═════ TEXT SECTION ═════

Sorry for the flood of pictures. I am posting this from mobile, and it's tough to individually select photos so I'm kind of just posting everything I have for now.

So the patio turned out great. We love it. Unfortunately, it absolutely wrecked the back yard. We excavated 20 yards of soil into the yard, which I later drove one bucket load at a time to my neighbors with a wheeled skid steer. The timing of this coinciding with our spring meant that I made some terrible ruts in the yard.

We didn't really want to deal with a mud pit all summer, so at the last minute I decided to do what I could as far as a renovation for the spring, with full expectation that the results wouldn't come anywhere near what we saw in the front, and that more work would need to be done in the Fall.

To relieve the compaction, and mechanically kill all of the weeds that had taken over 90% of the lawn. I rented a tow behind tiller and just turned it all over. This isn't ideal, and it isn't recommended either. But, I knew I couldn't leave the compaction and I still wasn't comfortable with spraying that much glyphosate, so this attempted to address both of those problems.

After tilling, I drug a heavy pallet, first behind the rented tractor and then behind my garden tractor. This did a decent job at getting the grade as smooth as it was before we tore it all up, but it's far from perfect. In the future, I may consider bringing sand in and leveling it.

For the back yard, I went with a 70/20/10 blend of TTTF/KBG/PRG.

I'll continue to overseed with just TTTF, but I wanted some KBG just to see if I could get some spreading since this yard will be less maintained than the front. The PRG was included to try and get rapid germination to stabilize the bare soil.







The weather really didn't cooperate for us this Spring, so I had even worse results than I had originally expected. It was cold and dry, so the seed took a while to germinate, but eventually we did see something.







This wasn't ideal, but at least we won't have a mud pit all summer. I know we will have to do more in the Fall, but for now it's fine.

The back yard continued to fill in a bit, but then of course now it's gotten dry and hot. It's stressed, and I'm sure some of it won't survive.

In the meantime, the front lawn has also started to get stressed.







I tweaked my watering duration based on some catch can measurements I did, and it improved. Now we've had a few days above 90 and there are spots starting to stress again. I am convinced that it won't be able to stay perfect all summer as it is mostly still young grass that's less than a year old. I'll keep on my normal watering routine, but I'm not expecting perfection yet.

Well. That mostly gets you caught up to present day. I skipped a lot of fertilizer, pre emergent, herbicide, etc applications because I felt like the bigger items were more important. Going forward, I will try to keep you more up to date on things as they happen.

═════ MATERIAL SUPPLIED ═════

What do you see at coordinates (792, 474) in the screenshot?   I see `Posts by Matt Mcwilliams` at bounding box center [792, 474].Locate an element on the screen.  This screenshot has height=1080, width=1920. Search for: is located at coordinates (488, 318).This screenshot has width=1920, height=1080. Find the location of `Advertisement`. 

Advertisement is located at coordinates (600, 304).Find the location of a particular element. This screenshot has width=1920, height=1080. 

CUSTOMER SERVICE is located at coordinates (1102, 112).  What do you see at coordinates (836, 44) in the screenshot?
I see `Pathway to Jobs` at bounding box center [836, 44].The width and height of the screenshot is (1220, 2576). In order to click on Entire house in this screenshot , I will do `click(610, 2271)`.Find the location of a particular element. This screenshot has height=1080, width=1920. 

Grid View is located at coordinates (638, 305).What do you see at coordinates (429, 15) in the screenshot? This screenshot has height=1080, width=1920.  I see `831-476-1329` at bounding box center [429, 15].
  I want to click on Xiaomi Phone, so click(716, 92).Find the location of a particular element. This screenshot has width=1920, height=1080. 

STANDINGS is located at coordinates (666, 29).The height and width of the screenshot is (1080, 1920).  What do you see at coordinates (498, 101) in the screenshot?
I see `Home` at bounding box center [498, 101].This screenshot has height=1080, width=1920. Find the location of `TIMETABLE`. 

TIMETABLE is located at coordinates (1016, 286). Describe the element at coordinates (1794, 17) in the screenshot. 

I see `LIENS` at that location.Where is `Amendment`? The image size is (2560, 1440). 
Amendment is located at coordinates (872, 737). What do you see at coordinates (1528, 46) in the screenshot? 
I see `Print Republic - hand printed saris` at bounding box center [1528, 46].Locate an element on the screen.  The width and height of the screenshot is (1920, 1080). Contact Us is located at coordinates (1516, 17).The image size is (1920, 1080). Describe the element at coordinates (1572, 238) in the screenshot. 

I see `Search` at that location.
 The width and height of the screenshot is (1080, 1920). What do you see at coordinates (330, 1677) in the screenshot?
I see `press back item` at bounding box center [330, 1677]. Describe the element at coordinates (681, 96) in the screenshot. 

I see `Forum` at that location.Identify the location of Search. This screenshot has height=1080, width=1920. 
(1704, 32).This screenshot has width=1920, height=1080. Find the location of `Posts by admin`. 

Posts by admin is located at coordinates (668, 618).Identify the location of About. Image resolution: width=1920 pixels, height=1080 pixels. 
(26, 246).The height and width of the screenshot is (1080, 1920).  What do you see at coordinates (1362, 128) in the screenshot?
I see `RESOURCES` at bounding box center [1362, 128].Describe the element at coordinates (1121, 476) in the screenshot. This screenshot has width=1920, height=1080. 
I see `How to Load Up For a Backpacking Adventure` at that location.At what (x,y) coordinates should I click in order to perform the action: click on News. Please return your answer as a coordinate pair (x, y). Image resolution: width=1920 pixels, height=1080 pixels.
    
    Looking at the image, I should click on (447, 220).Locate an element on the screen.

═════

WHAT TO DO:
[1] Answer these questions from the lawn renovation post, each on its own line:
(a) How many yards of soil were excavated into the yard?
(b) What seed blend went into the back yard?
(c) Why was PRG included in that blend?
[2] From the lawn renovation post, output the part that opens with the words containing "The back yard continued" and closes with "expecting perfection yet.", copied word for word.

ANSWERS BELOW:
[1]
(a) 20 yards
(b) A 70/20/10 blend of TTTF/KBG/PRG
(c) To try to get rapid germination to stabilize the bare soil

[2]
The back yard continued to fill in a bit, but then of course now it's gotten dry and hot. It's stressed, and I'm sure some of it won't survive.

In the meantime, the front lawn has also started to get stressed.







I tweaked my watering duration based on some catch can measurements I did, and it improved. Now we've had a few days above 90 and there are spots starting to stress again. I am convinced that it won't be able to stay perfect all summer as it is mostly still young grass that's less than a year old. I'll keep on my normal watering routine, but I'm not expecting perfection yet.